Rangeland rehabilitation by involving local communities has an additional benefit.  It comes at the cost of only half of the conventional contractor-based approach.  In 2012, for example, the cost of rangeland rehabilitation through conventional approaches, in different areas, varied between 7 million Rials per hectare to 12 million Rials.  CSP has shown that local inhabitants can do this work for much less.

This development model goes beyond the mere planting of trees and bushes to create sustainable income-generation schemes.   Through a combination of social mobilization as well as micro-credit and participatory rangeland management methods, the chances of improved sustainable livelihoods are increased.

Following the philosophy of “nothing for us, without us,” local community groups from each district have shown that through collaboration with the government and the United Nations, they can achieve higher-than-average productivity and increase their incomes. 

This type of social capital development has been promoted through Village Development Groups (VDGs).  With the help of the CSP, members of extremely poor village communities have been encouraged to cooperate in local development groups.  The village groups can then collectively borrow funds to procure the needed equipment for restoration, and take control of planting and irrigation of saplings and shrubs.

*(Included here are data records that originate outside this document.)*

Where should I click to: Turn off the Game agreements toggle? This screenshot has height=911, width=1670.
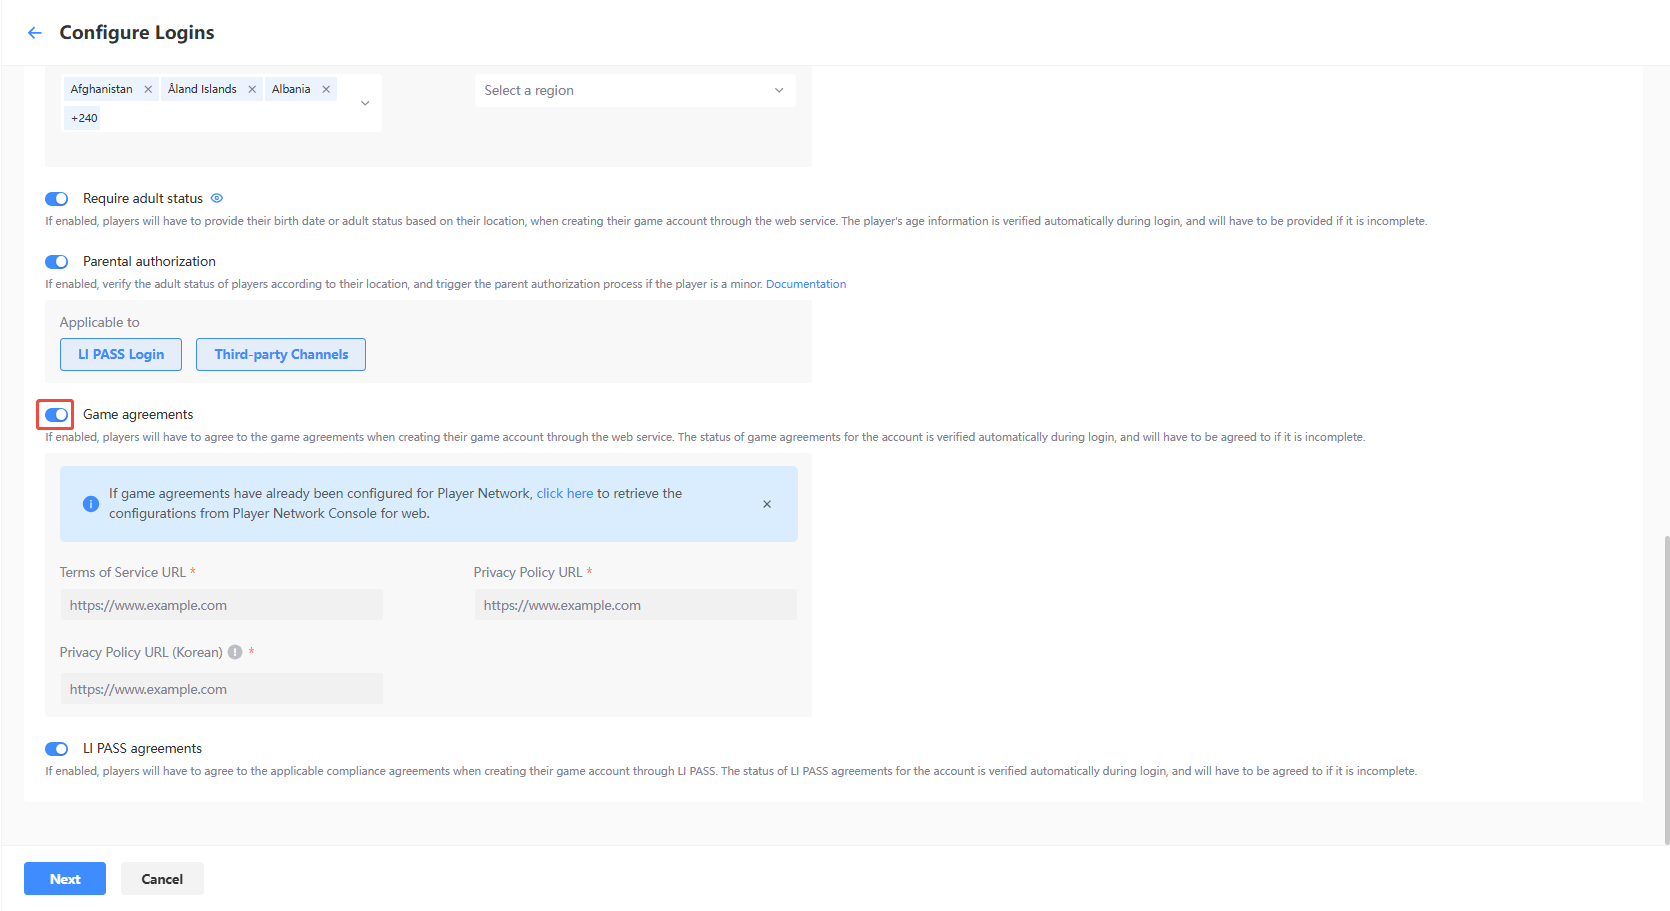pos(57,415)
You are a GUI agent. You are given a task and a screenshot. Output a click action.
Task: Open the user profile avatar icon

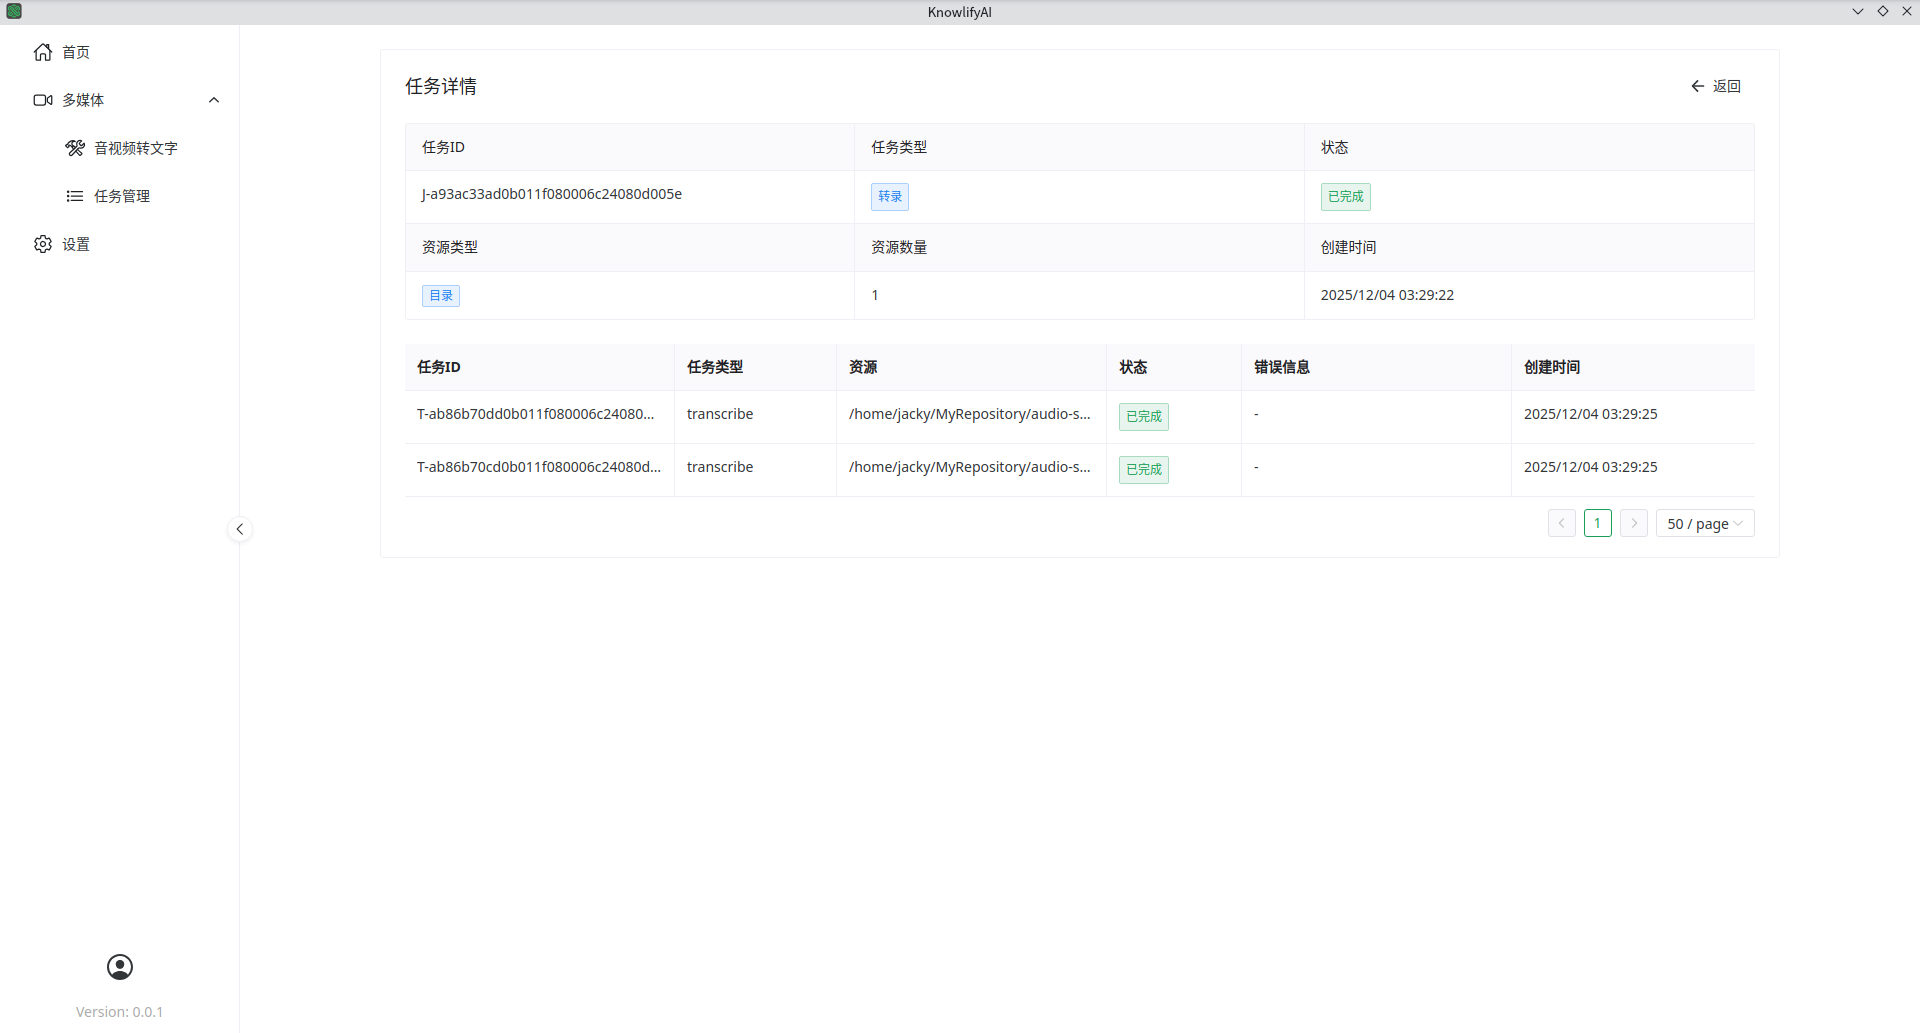click(x=120, y=967)
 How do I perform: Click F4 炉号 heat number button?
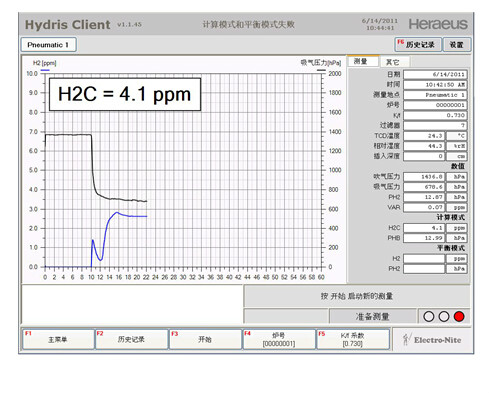click(x=279, y=339)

By networking with each other, VDGs have developed marketing channels for locally-produced goods, become involved in environmentally friendly animal husbandry, and generated additional income through making handicrafts.

“My family was about to migrate to the city nearby in search of a living,” says Mrs. Zari Sa’adati, from Hassan Kolangi village in South Khorassan.  “But this small herbal extract workshop that I started with the help of the project’s microcredit system has contributed to our family income.  We are now busy enough to stay in our own village.” 

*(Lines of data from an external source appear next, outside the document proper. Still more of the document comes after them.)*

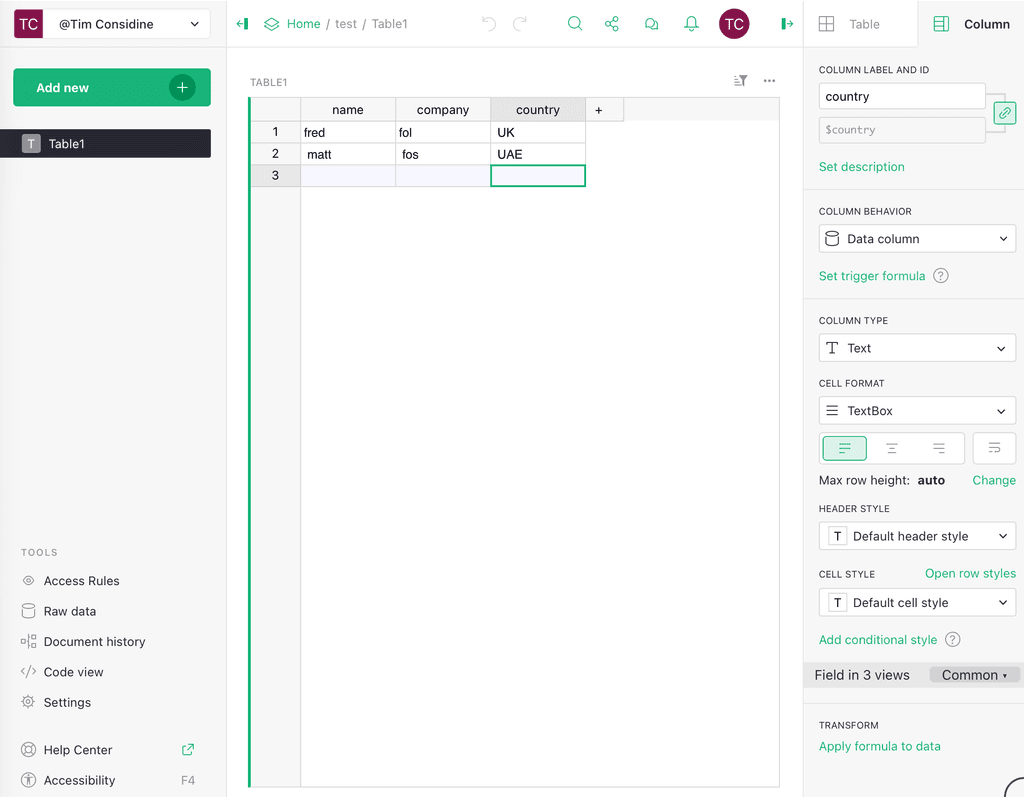Click the Set description link
Image resolution: width=1024 pixels, height=797 pixels.
click(x=861, y=167)
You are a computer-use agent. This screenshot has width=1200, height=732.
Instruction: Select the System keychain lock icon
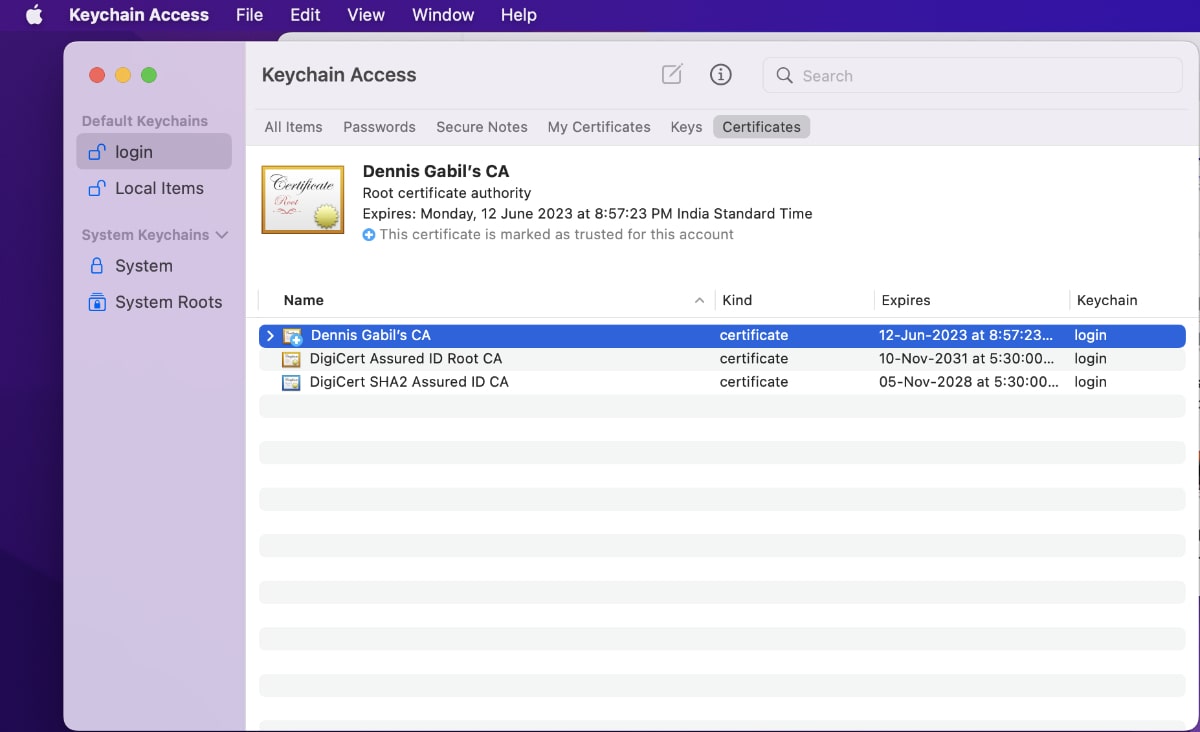[x=97, y=266]
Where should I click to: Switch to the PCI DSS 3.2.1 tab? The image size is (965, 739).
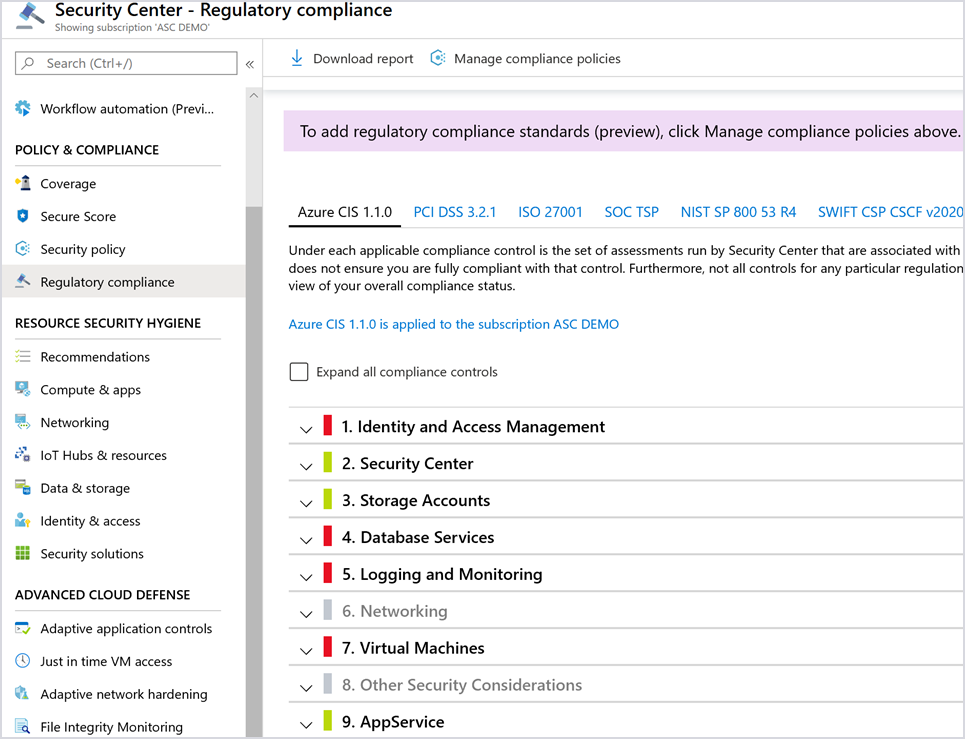pyautogui.click(x=455, y=212)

What started as a pilot project with 63 village groups will grow to 349 by the end of 2015, all cooperating to increase livelihoods by caring for their own environment.

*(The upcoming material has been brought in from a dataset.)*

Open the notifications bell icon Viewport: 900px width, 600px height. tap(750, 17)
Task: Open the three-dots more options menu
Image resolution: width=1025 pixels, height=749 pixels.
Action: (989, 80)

Climate change affects us all, but the lessons learned in Iran show that by working with local communities we can blunt its effects and reverse desertification.

Box 1: Location of the Carbon Sequestration Project across Iran

Row Province

Project target area

(Hectares)

Number of villages in target area Number of Target Villages
1 Alborz 37,827 14 8
2 Bushehr 61,087 27 5
3 Golestan 48,329 8 8
4 Ilam 44,000 17 4
5 Isfahan 72,750 7 7
6 Kerman 138,000 52 6
7 Kerman (South) 56,574 21 5
8 Khorasan Razavi 202,000 12 8
9 Markazi 50,000 8 8
10 North Khorasan 126,000 28 6
11 Qom 36,372 8 7
12 Semnan 53,000 11 7
13 South Khorasan 98,000 16 5
14 Tehran 70,065 52 14
15 West Azerbaijan 68,356 32 4
16 Yazd 70,000 12 4
17 Fars TBD - -
18 Sistan and Baluchestan TBD - -
  Total 1,232,360 308 106

Box 2: The Carbon Sequestration Project’s accomplishments to date:

  • Demonstrating that desertified rangelands can be cost-effectively reclaimed by and for the benefit of the local people – reducing cost up to a third of norm.
  • Improving the productivity of semi-arid areas – once rangelands are rehabilitated a variety of other productive work also becomes possible.
  • Mobilization of local communities and governance systems towards participatory and integrated approaches to planning – through range management plans and local governance involvement in local participation.
  • Demonstrating the strength of “social mobilization and micro-credit” as a technique for area-based development, including for natural resources management. 
  • Raising of the local Human Development Index (HDI) in South Khorasan pilot site – from 0.44 HDI to 0.55 HDI between 2006 and 2012 (double the growth rate of the local district HDI).
  • Identifying methods to absorb atmospheric carbon – resulting in a steep rise from 60 kilograms per hectare (in South Khorasan) in 2006 to 1500 kg per hectare by 2012.